InfiniTensor · zhangyue207 · Apr 8, 2026 · Apr 8, 2026 · Apr 8, 2026 · Apr 8, 2026
diff --git a/.ci/README.md b/.ci/README.md
@@ -158,7 +158,7 @@ Platform is auto-detected (via `nvidia-smi`/`ixsmi`/`mx-smi`/`mthreads-gmi`/`cnm
 | `--stage` | Run only the specified stage |
 | `--image-tag` | Override image tag |
 | `--gpu-id` | Override GPU device IDs (nvidia via `--gpus`, others via `CUDA_VISIBLE_DEVICES`) |
-| `--test` | Override pytest test path (e.g., `tests/test_gemm.py::test_gemm`) |
+| `--test` | Replace stage command entirely (e.g., `pytest tests/test_add.py -v`) |
 | `--results-dir` | Host directory mounted to `/workspace/results` inside the container |
 | `--local` | Mount current directory (read-only) instead of cloning from git |
 | `--dry-run` | Print docker command without executing |
@@ -195,7 +195,7 @@ Proxy vars are forwarded from the host.
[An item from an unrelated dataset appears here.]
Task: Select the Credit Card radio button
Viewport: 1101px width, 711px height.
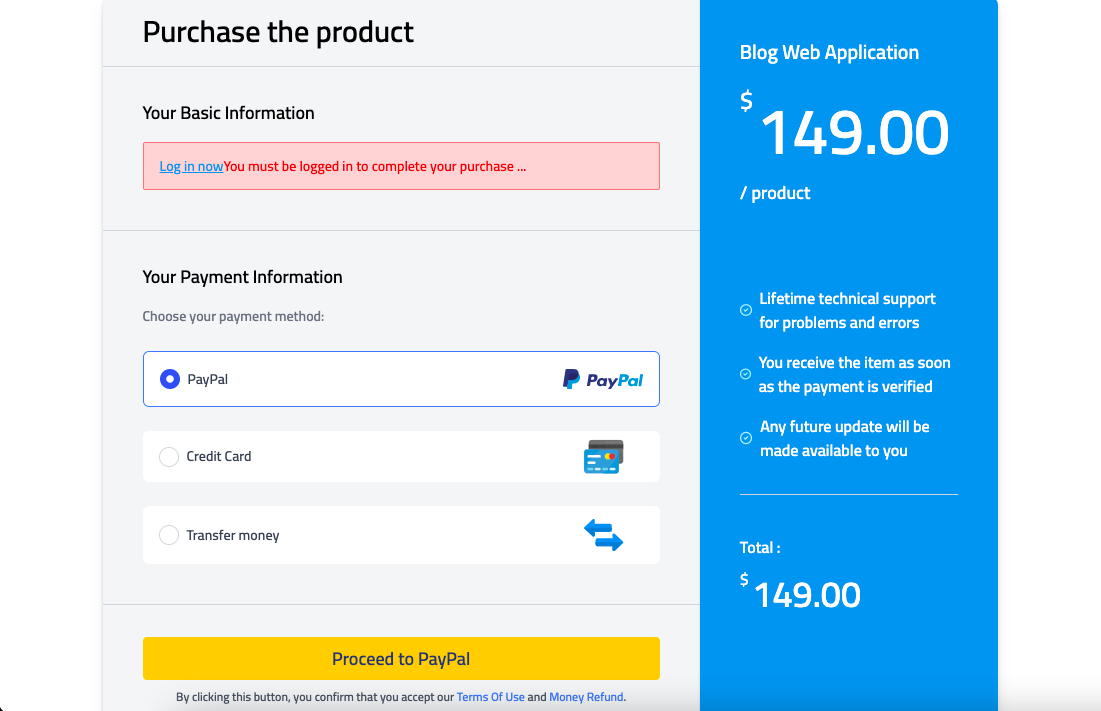Action: tap(169, 457)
Test results are written to `--results-d
 | MetaX | `--privileged` | `none` | `maca-pytorch:3.2.1.4-...` | `mx-smi` |
 | Moore | `--privileged` | `none` | `vllm_musa:20251112_hygon` | `mthreads-gmi` |
 | Cambricon | `--privileged` | `mlu` | `cambricon/pytorch:v1.25.3` | `cnmon` |
-| Ascend | TODO | — | `ascend-pytorch:24.0.0` | — |
+| Ascend | `--privileged` + device mounts | `npu` | `ascend-pytorch:24.0.RC3-A2-2.1.0` | `npu-smi` |
 
 `gpu_style` controls the Docker device injection mechanism: `nvidia` uses `--gpus`, `none` uses `CUDA_VISIBLE_DEVICES` (or skips injection for Moore), `mlu` uses `MLU_VISIBLE_DEVICES`.
 

diff --git a/.ci/ci_resource.py b/.ci/ci_resource.py
@@ -14,6 +14,7 @@
 GPU_STYLE_NVIDIA = "nvidia"
 GPU_STYLE_NONE = "none"
 GPU_STYLE_MLU = "mlu"
+GPU_STYLE_NPU = "npu"
 
 
 @dataclass
@@ -44,6 +45,7 @@ class ResourcePool:
         "metax": "mx-smi",
         "moore": "mthreads-gmi",
         "cambricon": "cnmon",
+        "ascend": "npu-smi",
     }
 
     def __init__(self, platform, utilization_threshold=10):
@@ -72,6 +74,9 @@ def detect_gpus(self) -> list[GpuInfo]:
         if self._platform == "cambricon":
             return self._detect_gpus_cambricon()
 
+        if self._platform == "ascend":
+            return self._detect_gpus_ascend()
+
         tool = self.GPU_QUERY_TOOLS.get(self._platform)
 
         if not tool:
@@ -325,6 +330,73 @@ def _detect_gpus_cambricon(self) -> list[GpuInfo]:
 
         return sorted(gpus, key=operator.attrgetter("index"))
 
+    def _detect_gpus_ascend(self) -> list[GpuInfo]:
+        """Parse npu-smi info output for Huawei Ascend NPUs.
+
+        Output format (pipe-delimited table, two rows per NPU):
+            | 0     910B4               | OK            | 86.5  41  ...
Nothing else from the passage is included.